Here's some code for Field Calculator:
A. Function Call
RemoveDupes(!AC!)
B. Code Block
def RemoveDupes(old):
# Watch out for NULL values, because they'll crash the rest of the code
if old is None:
return None
# If you're still here, assume it's a comma-delimited string, and break
# it up into parts.
oldEntries = old.split(',')
newEntries = []
# Loop through the entries
for entry in oldEntries:
# Only save the entry if you haven't seen it already
if entry not in newEntries:
newEntries.append(entry)
# Stitch the entries back to a string & write it to the field
return ','.join(newEntries)
Results for the first row:
ANODON,BB,BMC,C,CAS,CC,CH,DC,DV,KO,L,LDC,LNC,LSU,MARFAL,MW,NSC,PK,RB,RSC,SP,SU,WF
This could also be done via an UpdateCursor if you're doing other things, but I gave you Field Calculator first, for the simpler option.
Also, for those familiar with python: I could have used a set for newEntries, and it would've taken care of skipping the duplicates automatically. But sets in python are unordered, which means the order would scramble when you ran this. The longer approach of the code above arbitrarily maintains whatever order the entries occur in the field.

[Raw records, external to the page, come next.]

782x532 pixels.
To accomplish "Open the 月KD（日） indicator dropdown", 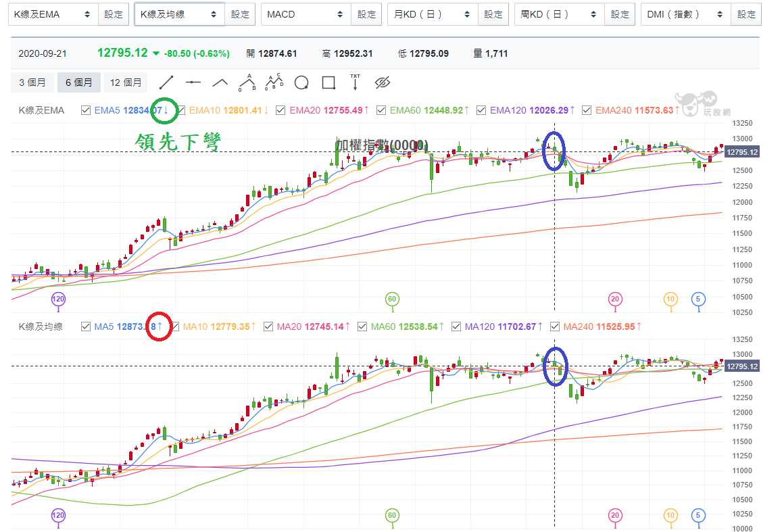I will click(x=431, y=13).
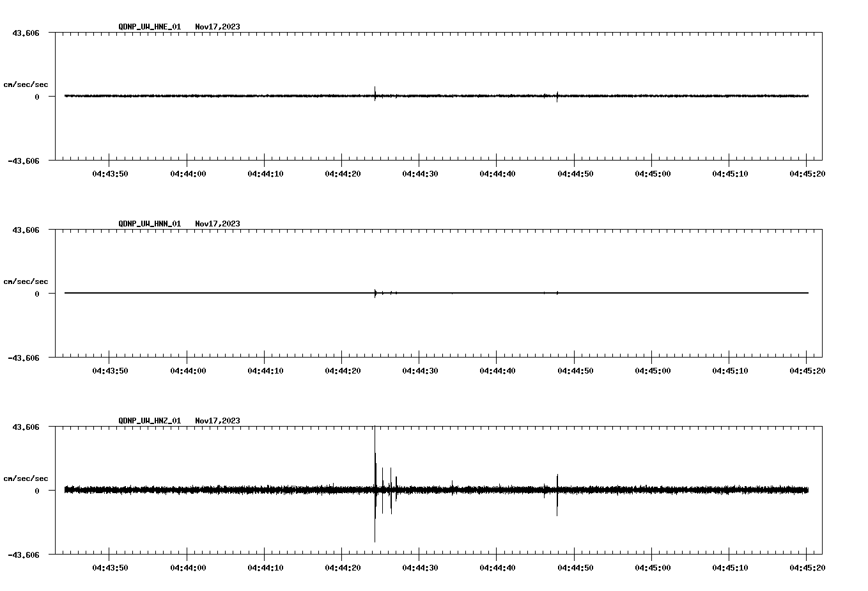Click the zero y-axis label on HNZ plot
The image size is (868, 591).
(x=37, y=491)
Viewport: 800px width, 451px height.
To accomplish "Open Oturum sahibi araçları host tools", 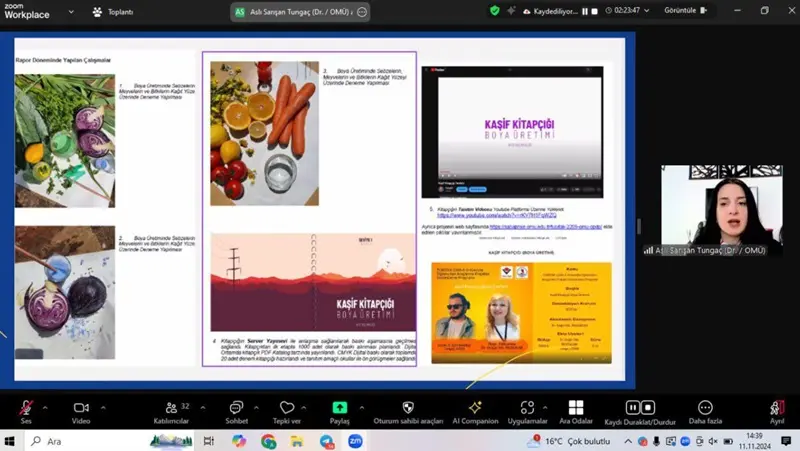I will tap(407, 409).
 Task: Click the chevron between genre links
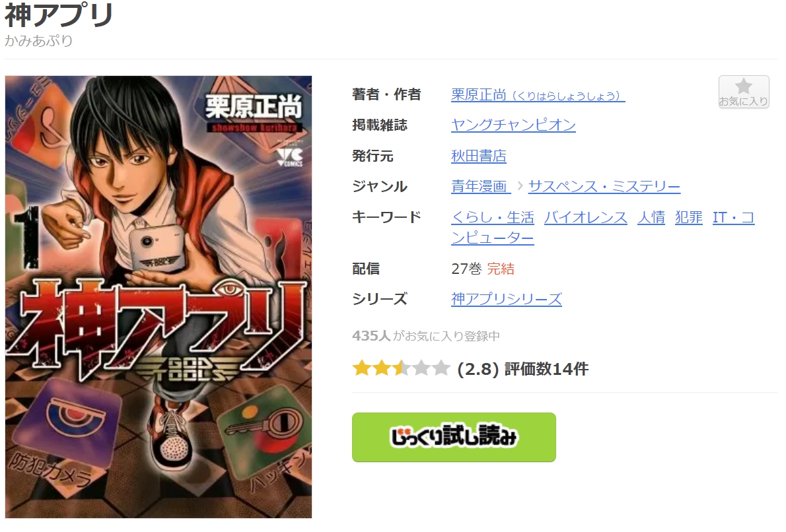click(x=520, y=186)
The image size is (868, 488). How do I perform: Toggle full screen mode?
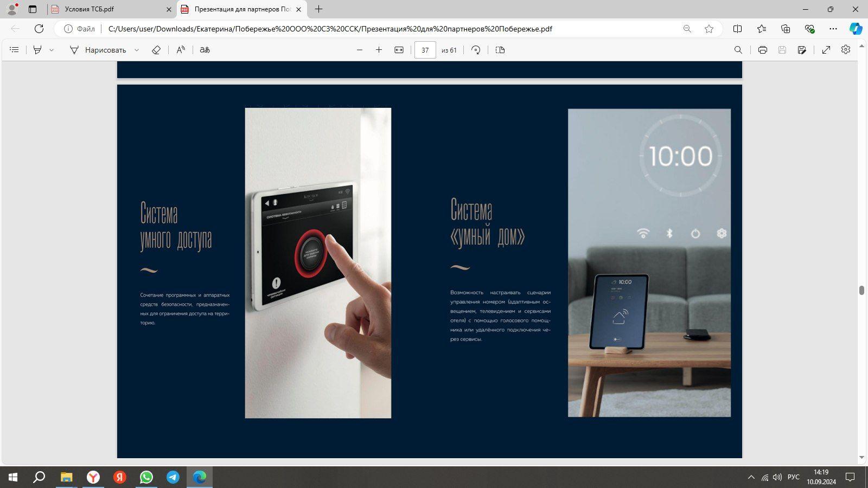pos(826,50)
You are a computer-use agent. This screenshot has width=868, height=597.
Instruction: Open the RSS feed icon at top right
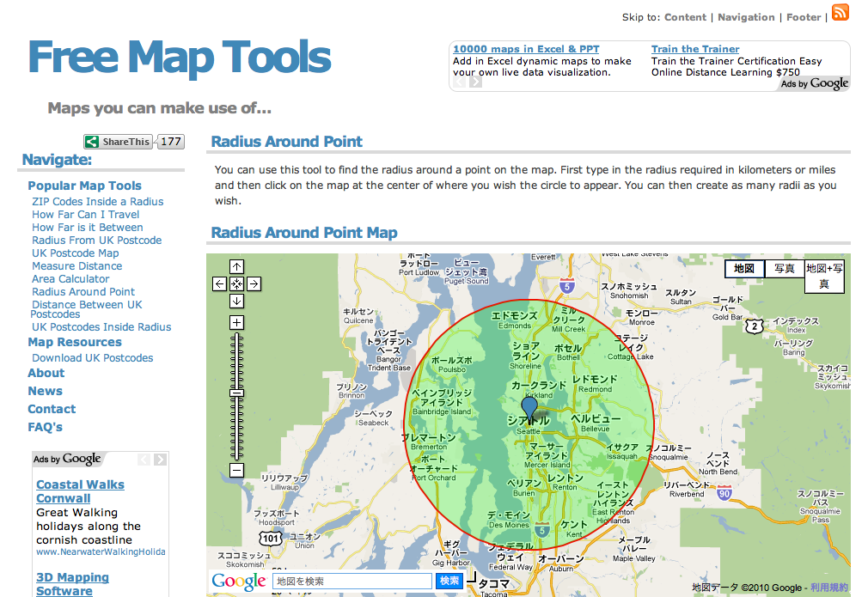840,13
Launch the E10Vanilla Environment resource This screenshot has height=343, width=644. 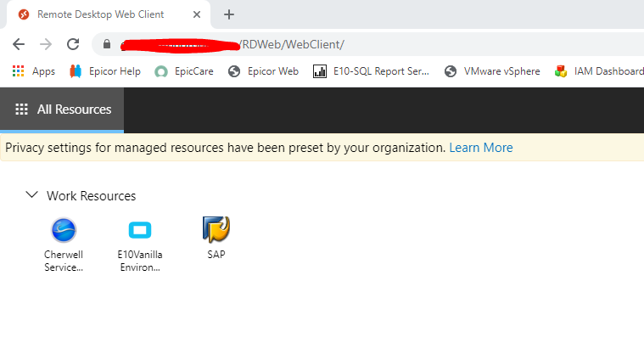point(140,231)
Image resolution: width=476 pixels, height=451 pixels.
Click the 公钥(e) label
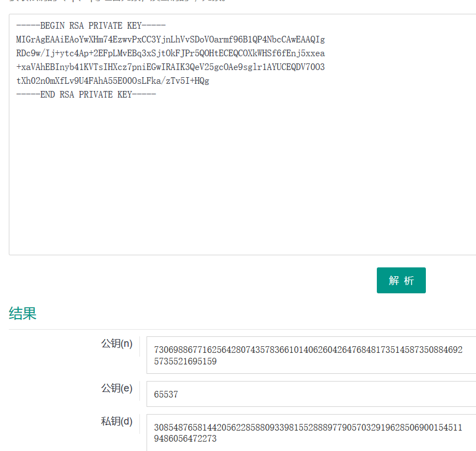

Bonus solution for anyone with a similar case that wants to keep/display the duplicate entries, but wants a slightly easier-to-read value in the attribute table:
def CountDupes(old):
if old is None:
return None
oldEntries = old.split(',')
newEntries = {}
for entry in oldEntries:
if entry not in newEntries:
newEntries[entry] = 0
newEntries[entry] += 1
return ','.join([f'{entry}:{count}' for entry, count in newEntries.items()]
Run on the sample data from the original post, this would be the result in the first row:
ANODON:1,BB:3,BMC:2,C:1,CAS:1,CC:3,CCG:1,CH:2,DC:2,DV:1,KO:2,L:1,LDC:1,LNC:1,LSU:1,MARFAL:1,MW:2,NSC:2,PK:1,RB:1,RSC:3,SP:1,SU:2,WF:1
Even cleaner, would be displaying it without the singles:
def CountDupes(old):
if old is None:
return None
oldEntries = old.split(',')
newEntries = {}
strEntries = []
for entry in oldEntries:
if entry not in newEntries:
newEntries[entry] = 0
newEntries[entry] += 1
for entry, count in newEntries.items():
if count == 1:
strEntries.append(entry)
else:
strEntries.append(f'{entry}:{count}')
And results:
ANODON,BB:3,BMC:2,C,CAS,CC:3,CCG,CH:2,DC:2,DV,KO:2,L,LDC,LNC,LSU,MARFAL,MW:2,NSC:2,PK,RB,RSC:3,SP,SU:2,WF
Since counting the number of species codes wasn't stated as a requirement, this can be done much simpler without having to use a code block. For the expression:
",".join(sorted(set(!field!.split(',')))) if !field! is not None else None
Worth noting: That one-liner presumes that alphanumeric sorting is the desired order.
The example data is all alphabetical, but there's insufficient information to predict whether that's presumable or just coincidental.
By avoiding casting to a set, whatever order each value appears in the field is maintained, sans duplicate entries.
(Also, the version that counts instances was just a fun 2-second self-challenge, more for the benefit of people landing on this page from a search in the future.)